Data records:
○ ○ ○ ○ ○
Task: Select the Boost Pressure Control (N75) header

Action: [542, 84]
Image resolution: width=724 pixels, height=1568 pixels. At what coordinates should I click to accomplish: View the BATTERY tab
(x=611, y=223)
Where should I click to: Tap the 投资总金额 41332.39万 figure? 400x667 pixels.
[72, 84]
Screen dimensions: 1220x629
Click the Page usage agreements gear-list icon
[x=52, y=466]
○ ○ ○ ○ ○
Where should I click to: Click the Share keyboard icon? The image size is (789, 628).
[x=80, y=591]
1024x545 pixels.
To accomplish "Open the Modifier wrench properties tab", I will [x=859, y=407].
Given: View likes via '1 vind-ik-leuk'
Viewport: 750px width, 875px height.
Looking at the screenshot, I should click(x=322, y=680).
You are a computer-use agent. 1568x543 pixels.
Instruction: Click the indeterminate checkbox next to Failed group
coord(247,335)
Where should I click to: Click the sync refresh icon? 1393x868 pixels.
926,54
○ ○ ○ ○ ○
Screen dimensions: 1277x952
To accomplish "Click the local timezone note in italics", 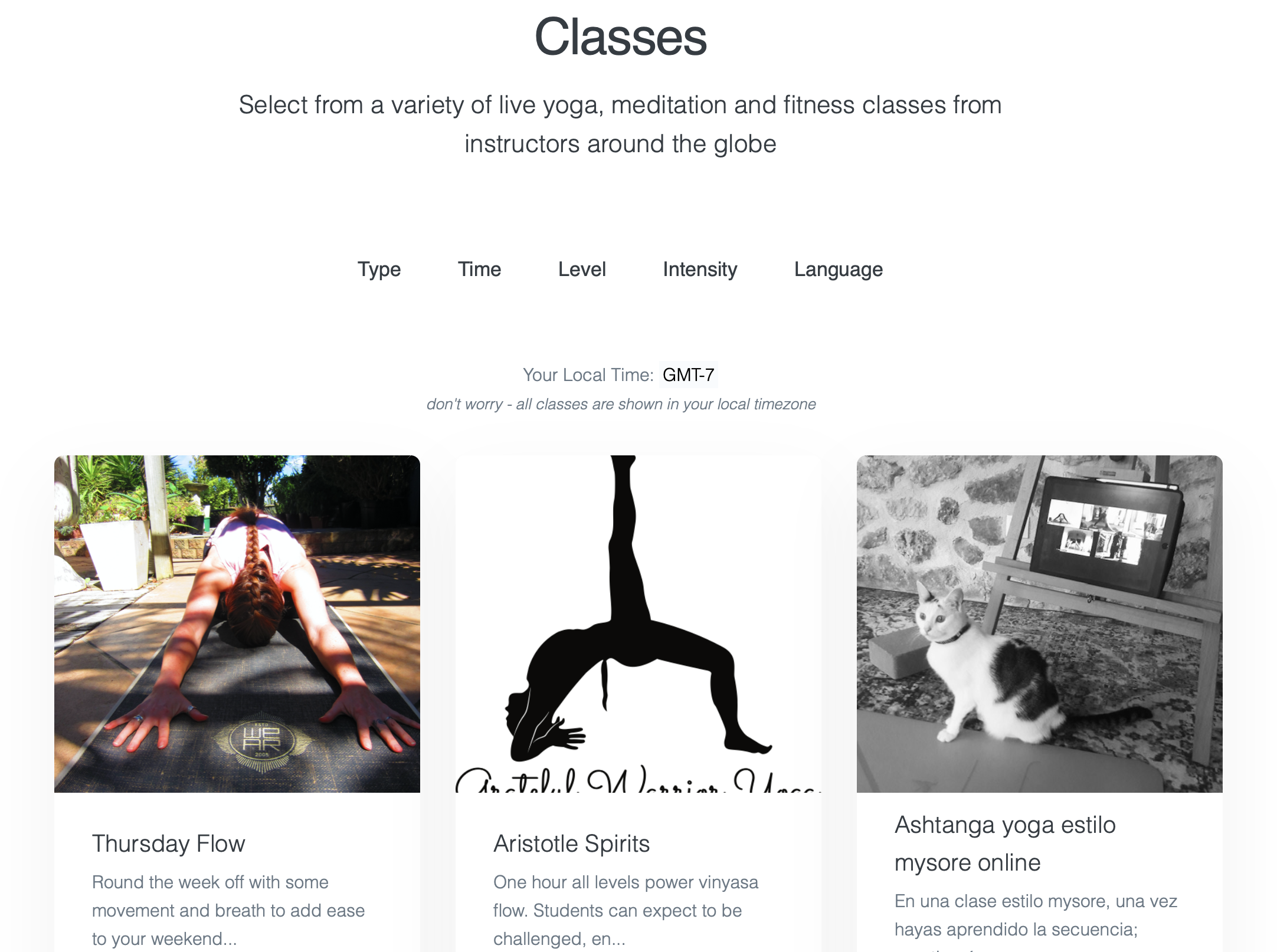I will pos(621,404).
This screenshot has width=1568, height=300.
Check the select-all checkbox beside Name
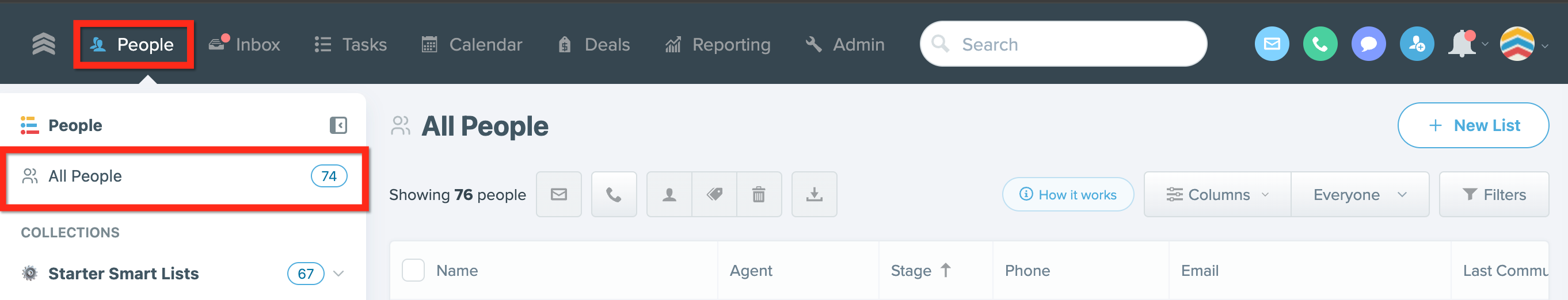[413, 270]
○ ○ ○ ○ ○
» Exercise objective
Repeat the items verbatim, starting with the line that contains "Task: Select the" and going on through the line that contains "[x=52, y=466]".

» Answer to the exercise
Task: Select the Boost Pressure Control (N75) header

Action: [542, 84]
Image resolution: width=724 pixels, height=1568 pixels. At what coordinates should I click to accomplish: View the BATTERY tab
(x=611, y=223)
Where should I click to: Tap the 投资总金额 41332.39万 figure? 400x667 pixels.
[72, 84]
Screen dimensions: 1220x629
Click the Page usage agreements gear-list icon
[x=52, y=466]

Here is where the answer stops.